### Work order
For every line in the data below that contains "checkbox", copy the line.
*** Opening Dataset records ***
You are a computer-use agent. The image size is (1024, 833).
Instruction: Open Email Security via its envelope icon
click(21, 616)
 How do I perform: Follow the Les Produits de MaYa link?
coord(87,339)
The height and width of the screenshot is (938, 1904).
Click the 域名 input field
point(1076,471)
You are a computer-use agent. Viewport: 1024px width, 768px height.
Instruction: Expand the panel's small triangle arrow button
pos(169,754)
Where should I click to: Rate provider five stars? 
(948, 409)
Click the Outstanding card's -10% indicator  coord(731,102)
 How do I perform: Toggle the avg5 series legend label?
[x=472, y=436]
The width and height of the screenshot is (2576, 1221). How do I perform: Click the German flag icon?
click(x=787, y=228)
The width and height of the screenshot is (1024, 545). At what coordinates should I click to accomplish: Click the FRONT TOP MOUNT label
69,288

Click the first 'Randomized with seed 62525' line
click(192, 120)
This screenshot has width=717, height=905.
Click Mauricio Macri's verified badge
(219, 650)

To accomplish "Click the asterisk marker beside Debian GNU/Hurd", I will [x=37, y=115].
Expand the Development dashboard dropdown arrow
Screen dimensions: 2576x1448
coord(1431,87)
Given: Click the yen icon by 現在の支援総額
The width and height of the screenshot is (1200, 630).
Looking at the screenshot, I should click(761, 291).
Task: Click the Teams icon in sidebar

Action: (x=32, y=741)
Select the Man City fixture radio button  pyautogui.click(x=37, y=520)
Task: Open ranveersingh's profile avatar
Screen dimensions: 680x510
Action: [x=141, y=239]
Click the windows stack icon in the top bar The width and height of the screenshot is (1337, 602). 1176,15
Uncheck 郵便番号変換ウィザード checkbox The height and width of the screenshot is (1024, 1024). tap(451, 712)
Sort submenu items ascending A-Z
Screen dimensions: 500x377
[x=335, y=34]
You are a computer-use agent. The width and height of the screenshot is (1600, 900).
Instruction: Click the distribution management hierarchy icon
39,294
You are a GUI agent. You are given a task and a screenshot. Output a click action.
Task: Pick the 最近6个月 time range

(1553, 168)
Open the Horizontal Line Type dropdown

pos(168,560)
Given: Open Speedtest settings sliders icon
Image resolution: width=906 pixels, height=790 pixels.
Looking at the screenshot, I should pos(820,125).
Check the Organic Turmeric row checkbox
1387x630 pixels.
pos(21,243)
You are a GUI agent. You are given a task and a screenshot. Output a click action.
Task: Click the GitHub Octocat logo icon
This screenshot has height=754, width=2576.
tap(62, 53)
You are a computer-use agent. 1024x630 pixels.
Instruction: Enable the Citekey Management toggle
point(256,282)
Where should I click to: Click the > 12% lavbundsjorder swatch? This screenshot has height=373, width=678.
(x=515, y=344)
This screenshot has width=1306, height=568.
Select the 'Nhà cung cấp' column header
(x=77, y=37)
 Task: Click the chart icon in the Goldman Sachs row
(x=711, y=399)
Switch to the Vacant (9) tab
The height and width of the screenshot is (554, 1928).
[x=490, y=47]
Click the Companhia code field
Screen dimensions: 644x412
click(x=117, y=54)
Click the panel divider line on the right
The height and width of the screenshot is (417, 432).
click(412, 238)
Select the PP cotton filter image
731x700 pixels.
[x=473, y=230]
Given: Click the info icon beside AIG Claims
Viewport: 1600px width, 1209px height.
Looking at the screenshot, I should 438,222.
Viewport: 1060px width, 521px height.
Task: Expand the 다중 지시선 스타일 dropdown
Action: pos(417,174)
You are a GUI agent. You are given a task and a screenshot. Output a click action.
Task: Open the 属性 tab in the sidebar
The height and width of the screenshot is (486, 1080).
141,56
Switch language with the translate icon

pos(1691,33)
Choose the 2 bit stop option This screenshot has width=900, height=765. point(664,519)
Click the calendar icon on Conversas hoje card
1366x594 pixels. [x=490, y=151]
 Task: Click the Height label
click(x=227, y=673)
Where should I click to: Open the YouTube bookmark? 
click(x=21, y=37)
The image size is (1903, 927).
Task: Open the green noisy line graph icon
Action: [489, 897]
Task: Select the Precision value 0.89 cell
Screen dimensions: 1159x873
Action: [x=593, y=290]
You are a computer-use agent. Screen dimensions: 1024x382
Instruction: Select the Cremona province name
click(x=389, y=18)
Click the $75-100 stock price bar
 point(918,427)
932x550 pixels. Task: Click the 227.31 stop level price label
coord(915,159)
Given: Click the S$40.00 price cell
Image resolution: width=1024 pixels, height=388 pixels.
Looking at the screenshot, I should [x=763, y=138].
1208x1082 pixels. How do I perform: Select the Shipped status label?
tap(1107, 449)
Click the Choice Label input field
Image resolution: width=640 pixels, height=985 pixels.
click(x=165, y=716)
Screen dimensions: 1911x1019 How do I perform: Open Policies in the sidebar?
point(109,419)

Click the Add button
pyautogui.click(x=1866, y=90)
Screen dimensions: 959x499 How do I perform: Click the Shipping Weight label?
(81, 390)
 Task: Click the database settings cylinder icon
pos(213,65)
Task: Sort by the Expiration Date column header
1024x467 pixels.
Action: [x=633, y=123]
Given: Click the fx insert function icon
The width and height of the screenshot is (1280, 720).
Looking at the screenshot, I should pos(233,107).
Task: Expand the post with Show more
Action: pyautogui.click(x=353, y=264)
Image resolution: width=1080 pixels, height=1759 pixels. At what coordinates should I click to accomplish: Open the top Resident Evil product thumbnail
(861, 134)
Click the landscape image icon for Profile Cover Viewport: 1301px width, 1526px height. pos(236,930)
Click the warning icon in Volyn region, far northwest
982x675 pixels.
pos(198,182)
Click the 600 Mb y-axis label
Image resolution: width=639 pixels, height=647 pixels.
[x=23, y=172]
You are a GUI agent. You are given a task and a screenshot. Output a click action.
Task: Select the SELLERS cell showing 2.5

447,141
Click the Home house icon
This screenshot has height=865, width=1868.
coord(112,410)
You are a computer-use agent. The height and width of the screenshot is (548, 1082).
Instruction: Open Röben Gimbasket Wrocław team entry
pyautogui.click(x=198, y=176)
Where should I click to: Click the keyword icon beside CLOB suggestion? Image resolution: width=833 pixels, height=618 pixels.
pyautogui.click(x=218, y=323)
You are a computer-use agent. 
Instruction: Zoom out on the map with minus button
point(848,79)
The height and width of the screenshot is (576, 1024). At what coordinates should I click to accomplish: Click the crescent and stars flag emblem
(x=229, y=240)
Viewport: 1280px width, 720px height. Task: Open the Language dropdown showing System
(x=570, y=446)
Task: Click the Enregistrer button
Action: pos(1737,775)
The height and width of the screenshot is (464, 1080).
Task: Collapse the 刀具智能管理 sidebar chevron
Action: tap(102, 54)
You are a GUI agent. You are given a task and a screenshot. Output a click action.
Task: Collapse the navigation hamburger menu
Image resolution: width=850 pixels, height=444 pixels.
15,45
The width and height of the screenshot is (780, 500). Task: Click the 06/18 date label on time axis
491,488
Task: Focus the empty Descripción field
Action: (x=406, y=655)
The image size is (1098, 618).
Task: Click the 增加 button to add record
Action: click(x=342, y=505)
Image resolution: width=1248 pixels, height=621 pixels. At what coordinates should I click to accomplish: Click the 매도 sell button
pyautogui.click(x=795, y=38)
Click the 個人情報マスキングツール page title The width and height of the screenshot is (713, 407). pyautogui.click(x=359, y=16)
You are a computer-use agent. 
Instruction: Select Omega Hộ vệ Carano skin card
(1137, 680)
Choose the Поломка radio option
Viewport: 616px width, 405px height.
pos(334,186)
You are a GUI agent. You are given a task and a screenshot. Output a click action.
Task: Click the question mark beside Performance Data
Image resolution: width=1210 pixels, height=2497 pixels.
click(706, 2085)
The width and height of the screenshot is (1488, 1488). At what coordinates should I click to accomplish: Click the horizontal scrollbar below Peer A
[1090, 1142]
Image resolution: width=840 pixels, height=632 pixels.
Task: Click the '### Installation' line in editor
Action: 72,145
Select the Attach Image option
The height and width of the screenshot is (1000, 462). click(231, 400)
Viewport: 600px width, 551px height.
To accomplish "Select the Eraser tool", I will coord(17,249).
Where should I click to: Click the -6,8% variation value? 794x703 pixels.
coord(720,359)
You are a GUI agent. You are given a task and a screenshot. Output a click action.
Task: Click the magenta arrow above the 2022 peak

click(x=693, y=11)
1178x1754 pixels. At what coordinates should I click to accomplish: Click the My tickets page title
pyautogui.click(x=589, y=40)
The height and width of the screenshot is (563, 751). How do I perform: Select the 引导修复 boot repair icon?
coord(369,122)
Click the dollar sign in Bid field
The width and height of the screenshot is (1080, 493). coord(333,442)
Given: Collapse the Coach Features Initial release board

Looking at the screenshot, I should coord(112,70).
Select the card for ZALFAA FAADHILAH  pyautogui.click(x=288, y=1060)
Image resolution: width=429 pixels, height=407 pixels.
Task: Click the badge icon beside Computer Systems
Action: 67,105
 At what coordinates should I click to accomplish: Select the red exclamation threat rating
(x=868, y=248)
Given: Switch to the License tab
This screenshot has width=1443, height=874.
*** Closing Dataset records ***
### Exercise result
Uncheck 郵便番号変換ウィザード checkbox The height and width of the screenshot is (1024, 1024). tap(451, 712)
Check the Organic Turmeric row checkbox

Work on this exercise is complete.